| Selected passage |
>> begin

Harvard Theological Review
- Discipline: Religious Studies
- Language: English
- Edited by: Giovanni Bazzana

Publication details
- History: 1908-present
- Publisher: Cambridge University Press on behalf of the Harvard Divinity School (United States)
- Frequency: Quarterly

Standard abbreviations
- ISO 4: Harv. Theol. Rev.

Indexing
- ISSN: 0017-8160 (print) 1475-4517 (web)
- LCCN: 09003793
- OCLC no.: 803348474

Links
- Journal homepage; Online access; Online archive;

= Harvard Theological Review =

The Harvard Theological Review is a quarterly peer-reviewed academic journal established in 1908 and published by Cambridge University Press on behalf of the Harvard Divinity School. It covers a wide spectrum of fields in theological and religious studies; its range is not limited to any one religious tradition or set of traditions. Giovanni Bazzana became the editor-in-chief in 2020, succeeding Jon D. Levenson and Kevin Madigan.

>> end

Stored data entries
>> begin

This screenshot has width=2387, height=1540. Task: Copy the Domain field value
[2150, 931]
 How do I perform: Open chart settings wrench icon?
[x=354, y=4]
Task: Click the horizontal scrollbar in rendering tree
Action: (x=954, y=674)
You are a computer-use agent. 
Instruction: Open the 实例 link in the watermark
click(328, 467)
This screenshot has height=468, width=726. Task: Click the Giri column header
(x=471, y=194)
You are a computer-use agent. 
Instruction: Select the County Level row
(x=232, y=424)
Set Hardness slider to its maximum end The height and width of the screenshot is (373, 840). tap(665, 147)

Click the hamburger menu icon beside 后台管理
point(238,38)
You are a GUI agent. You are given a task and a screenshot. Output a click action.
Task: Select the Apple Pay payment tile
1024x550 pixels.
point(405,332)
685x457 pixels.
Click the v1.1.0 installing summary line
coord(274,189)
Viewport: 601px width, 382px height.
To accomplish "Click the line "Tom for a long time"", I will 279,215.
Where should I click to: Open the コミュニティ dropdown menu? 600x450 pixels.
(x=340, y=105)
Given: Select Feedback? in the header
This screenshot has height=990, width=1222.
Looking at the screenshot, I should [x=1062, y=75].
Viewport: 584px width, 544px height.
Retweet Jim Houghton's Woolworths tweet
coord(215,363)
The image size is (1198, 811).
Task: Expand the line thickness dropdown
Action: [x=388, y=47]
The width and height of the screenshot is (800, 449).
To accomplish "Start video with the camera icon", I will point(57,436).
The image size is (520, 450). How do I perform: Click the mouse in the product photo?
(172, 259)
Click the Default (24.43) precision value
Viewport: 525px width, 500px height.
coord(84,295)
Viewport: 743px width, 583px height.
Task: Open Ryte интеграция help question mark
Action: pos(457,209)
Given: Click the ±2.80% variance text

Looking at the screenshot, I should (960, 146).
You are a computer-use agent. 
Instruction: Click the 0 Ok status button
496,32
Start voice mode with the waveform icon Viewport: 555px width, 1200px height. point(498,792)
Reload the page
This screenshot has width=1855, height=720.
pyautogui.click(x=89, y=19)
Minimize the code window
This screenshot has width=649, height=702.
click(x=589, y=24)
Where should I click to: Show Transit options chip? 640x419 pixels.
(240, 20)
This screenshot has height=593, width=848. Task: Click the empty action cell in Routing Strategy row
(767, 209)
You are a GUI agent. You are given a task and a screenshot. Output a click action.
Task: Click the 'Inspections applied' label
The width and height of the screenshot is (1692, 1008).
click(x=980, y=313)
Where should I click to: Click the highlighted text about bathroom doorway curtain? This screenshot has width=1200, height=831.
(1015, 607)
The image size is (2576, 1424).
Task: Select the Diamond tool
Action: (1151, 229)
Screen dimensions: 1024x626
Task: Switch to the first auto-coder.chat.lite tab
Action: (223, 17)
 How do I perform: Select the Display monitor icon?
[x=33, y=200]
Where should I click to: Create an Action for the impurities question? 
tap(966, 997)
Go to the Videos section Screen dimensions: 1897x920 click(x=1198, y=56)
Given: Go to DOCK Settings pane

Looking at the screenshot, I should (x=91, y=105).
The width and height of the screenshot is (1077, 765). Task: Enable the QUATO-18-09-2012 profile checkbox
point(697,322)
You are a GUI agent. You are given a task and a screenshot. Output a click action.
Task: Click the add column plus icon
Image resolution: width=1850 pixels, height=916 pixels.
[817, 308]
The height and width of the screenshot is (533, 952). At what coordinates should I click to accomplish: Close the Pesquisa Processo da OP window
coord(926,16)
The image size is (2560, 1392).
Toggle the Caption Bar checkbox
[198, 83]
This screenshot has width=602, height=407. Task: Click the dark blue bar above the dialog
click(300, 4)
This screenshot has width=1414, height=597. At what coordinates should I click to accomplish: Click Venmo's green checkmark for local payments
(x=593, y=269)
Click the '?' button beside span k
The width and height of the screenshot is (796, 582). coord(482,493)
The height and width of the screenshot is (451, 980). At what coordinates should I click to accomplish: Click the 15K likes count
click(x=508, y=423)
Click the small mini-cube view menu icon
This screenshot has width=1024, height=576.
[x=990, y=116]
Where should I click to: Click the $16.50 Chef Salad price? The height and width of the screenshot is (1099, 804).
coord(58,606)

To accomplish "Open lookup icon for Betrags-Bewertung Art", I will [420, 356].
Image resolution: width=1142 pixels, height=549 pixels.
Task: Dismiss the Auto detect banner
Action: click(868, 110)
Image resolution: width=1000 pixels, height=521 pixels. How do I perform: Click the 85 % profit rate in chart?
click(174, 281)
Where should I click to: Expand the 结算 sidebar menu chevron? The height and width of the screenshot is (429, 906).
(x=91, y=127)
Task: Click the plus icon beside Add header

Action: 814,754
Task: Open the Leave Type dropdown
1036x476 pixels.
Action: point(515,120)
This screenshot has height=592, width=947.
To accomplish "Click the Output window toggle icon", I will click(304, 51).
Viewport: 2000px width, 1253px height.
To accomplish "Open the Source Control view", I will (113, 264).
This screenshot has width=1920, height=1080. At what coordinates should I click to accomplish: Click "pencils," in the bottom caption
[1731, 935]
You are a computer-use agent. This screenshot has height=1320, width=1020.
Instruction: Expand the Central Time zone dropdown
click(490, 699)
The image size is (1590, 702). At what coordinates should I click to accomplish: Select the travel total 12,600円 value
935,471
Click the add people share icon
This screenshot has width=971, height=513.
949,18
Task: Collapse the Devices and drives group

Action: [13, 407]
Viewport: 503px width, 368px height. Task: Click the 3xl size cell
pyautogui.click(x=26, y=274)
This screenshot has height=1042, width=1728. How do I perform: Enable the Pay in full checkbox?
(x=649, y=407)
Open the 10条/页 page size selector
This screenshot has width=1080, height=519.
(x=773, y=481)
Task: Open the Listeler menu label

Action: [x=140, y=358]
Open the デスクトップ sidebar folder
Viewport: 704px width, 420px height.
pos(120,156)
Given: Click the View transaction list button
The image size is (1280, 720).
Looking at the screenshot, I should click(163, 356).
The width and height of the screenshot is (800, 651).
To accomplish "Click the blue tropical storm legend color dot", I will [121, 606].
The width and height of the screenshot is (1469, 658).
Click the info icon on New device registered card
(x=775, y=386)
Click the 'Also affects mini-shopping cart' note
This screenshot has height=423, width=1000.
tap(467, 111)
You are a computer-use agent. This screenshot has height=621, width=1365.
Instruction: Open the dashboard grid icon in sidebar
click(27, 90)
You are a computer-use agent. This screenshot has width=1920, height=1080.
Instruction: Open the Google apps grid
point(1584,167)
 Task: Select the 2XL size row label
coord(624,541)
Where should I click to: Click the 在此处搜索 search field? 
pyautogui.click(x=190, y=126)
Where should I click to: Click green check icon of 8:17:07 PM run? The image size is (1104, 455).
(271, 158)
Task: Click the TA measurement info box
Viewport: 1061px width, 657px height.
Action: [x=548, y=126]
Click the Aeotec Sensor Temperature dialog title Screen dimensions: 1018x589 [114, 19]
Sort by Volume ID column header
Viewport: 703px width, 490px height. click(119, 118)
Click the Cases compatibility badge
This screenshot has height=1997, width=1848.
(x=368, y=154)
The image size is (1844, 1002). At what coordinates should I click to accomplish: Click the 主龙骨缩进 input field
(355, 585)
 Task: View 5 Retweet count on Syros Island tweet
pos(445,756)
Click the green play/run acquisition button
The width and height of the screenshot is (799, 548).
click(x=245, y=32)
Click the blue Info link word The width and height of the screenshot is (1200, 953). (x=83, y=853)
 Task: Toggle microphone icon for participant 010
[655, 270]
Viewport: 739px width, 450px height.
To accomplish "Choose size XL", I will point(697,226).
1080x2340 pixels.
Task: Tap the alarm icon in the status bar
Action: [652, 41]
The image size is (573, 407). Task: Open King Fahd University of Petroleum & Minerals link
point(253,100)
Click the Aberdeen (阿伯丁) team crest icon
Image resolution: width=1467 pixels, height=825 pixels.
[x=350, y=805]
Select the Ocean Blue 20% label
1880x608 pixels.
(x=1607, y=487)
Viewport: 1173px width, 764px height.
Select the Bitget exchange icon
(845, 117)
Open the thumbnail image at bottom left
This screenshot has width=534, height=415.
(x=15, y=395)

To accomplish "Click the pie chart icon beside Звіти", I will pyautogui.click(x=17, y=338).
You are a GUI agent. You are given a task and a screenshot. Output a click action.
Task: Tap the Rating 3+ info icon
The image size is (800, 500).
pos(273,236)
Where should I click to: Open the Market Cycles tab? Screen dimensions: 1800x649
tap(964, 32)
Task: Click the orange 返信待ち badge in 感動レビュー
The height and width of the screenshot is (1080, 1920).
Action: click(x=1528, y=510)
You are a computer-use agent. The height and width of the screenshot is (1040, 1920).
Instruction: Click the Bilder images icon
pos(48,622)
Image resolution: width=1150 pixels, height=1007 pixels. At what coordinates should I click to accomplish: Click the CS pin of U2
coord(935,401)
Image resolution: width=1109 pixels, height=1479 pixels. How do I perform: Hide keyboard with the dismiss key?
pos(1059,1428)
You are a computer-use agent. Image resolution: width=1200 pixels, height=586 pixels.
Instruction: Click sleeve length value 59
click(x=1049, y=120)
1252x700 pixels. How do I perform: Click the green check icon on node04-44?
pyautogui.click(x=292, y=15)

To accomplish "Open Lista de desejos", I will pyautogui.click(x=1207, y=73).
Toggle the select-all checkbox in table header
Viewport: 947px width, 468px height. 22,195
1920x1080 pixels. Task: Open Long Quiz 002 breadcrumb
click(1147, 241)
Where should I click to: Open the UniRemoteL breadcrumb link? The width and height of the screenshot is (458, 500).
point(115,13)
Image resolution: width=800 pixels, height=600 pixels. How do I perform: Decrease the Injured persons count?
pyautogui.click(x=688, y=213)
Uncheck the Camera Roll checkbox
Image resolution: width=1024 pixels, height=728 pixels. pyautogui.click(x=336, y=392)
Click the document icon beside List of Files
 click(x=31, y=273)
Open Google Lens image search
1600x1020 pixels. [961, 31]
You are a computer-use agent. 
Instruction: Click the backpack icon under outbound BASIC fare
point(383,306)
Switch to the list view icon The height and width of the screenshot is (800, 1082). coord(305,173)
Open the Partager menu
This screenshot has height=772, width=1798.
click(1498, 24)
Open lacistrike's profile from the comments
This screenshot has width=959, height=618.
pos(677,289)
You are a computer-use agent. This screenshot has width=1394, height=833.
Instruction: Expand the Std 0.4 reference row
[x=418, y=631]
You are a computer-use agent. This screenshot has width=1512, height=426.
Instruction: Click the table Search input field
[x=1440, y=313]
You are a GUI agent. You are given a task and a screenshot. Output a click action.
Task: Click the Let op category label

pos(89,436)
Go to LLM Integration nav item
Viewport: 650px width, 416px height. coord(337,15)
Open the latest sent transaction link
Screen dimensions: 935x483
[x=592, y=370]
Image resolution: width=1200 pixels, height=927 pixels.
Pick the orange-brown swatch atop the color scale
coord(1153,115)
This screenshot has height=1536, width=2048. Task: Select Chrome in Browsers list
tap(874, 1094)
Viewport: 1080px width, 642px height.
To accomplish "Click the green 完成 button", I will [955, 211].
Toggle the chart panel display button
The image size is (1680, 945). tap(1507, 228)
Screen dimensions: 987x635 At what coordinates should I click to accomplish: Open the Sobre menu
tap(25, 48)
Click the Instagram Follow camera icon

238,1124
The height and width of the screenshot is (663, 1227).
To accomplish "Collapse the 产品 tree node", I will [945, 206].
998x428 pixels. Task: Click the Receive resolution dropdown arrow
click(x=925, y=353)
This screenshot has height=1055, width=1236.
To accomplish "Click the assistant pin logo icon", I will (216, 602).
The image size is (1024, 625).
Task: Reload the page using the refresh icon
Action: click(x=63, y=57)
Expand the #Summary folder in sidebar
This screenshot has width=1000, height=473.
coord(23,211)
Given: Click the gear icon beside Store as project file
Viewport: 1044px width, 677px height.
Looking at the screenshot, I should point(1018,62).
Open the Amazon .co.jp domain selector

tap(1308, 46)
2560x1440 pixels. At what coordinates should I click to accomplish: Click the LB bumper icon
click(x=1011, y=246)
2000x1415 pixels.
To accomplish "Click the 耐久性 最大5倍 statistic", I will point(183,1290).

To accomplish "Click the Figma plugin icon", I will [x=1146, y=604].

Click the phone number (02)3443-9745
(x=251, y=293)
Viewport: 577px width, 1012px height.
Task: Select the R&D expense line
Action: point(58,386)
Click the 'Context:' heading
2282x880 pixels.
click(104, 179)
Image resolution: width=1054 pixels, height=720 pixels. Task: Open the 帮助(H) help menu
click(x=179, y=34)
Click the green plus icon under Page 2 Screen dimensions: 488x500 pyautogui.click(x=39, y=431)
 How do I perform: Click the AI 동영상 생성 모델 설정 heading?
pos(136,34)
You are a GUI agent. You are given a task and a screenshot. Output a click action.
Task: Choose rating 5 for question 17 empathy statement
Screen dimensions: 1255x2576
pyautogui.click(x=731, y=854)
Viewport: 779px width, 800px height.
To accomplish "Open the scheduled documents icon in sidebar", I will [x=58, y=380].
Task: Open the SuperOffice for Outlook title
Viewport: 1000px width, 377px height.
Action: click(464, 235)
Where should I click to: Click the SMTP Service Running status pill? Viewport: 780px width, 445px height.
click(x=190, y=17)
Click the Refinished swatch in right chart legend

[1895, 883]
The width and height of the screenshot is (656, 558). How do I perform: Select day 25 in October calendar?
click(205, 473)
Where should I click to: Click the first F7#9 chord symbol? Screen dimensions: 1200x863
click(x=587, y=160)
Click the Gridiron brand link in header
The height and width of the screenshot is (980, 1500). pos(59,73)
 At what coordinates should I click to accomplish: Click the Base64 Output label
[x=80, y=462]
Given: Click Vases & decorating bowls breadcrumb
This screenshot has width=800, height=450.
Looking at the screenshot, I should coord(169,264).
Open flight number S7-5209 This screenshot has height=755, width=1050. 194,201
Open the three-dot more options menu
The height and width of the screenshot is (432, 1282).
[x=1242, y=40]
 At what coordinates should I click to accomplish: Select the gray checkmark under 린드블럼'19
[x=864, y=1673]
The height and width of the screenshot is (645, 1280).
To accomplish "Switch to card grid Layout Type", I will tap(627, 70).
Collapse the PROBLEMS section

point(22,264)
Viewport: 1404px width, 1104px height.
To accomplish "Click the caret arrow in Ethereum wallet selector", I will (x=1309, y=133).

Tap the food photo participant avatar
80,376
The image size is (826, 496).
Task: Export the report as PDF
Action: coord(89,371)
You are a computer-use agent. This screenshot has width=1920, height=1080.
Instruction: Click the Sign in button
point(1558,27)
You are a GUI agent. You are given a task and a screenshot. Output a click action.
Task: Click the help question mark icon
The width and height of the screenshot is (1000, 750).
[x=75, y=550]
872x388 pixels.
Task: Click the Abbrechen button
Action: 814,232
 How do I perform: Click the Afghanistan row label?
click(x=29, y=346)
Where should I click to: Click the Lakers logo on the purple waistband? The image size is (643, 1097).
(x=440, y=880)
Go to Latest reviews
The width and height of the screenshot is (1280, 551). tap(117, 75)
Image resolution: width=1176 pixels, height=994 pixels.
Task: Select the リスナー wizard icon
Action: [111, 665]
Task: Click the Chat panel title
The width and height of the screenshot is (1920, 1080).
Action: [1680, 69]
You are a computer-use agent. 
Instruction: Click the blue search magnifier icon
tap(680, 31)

>> end

| Instruction 1 |
From the Harvard Theological Review profile, quote the part that opens with the words containing "Publication details" and closes with "Harv. Theol. Rev.".
| Instruction 2 |
Condense the paragraph of the Harvard Theological Review profile that begins "The Harvard Theological Review is a quarterly" into a short bulleted list that retains its principal facts.

| Task output 1 |
Publication details
- History: 1908-present
- Publisher: Cambridge University Press on behalf of the Harvard Divinity School (United States)
- Frequency: Quarterly

Standard abbreviations
- ISO 4: Harv. Theol. Rev.

| Task output 2 |
- Quarterly peer-reviewed academic journal, founded in 1908
- Published by Cambridge University Press on behalf of the Harvard Divinity School
- Covers a broad range of theological and religious studies, not restricted to any single religious tradition
- Edited since 2020 by Giovanni Bazzana, who succeeded Jon D. Levenson and Kevin Madigan